ワタルがそんな混乱を抱えていることを容易に察した麻生は、彼を威圧するかのように語気を強めてまくしたてるように言う。
「いいか、よく聞け。俺がユウコさん……例の研究者の人だ。彼女とNSOの一員に任命され、それぞれの任務に就いたのが五年前。俺が十八の時だ。それから俺は探索係の指揮者として精力的に働いた。元々キャリアのない俺のどん底の経験は、ぬくぬくと育った人間ばかりの組織の中で重宝された。そういう情報は、臨床試験対象者を選別する組織にとって欠かせないものでもあったからな。

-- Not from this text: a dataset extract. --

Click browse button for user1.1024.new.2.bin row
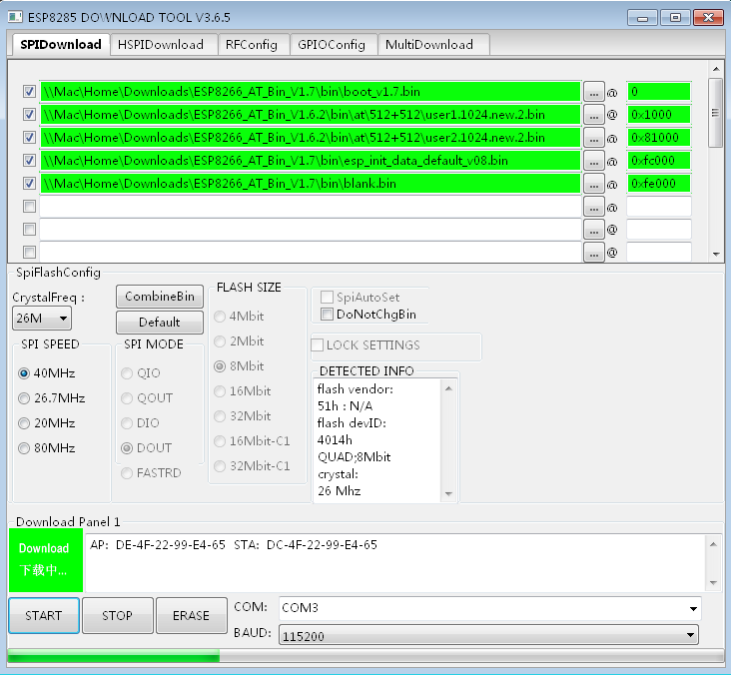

そういった背景もあって、俺はこの地域の人選の責任者に選ばれた。俺もこの近辺を縄張りにしてたからな。最初は俺の知り合いだった数人を紹介していった。でも、知り合いなんか元から少なかったからな、すぐに誰もいなくなったよ。さて、これからどうしようかってときに、シュウジと知り合ったんだ」
麻生がそうして語り始めた時には、ワタルはさっきまでの混乱を落ち着かせ、更にそれを収めるためにも麻生の話に慎重に耳を傾けていた。
拒んでも仕方ない。そう心の中で言い聞かせ、ワタルは懸命に麻生の話に意識を集中させた。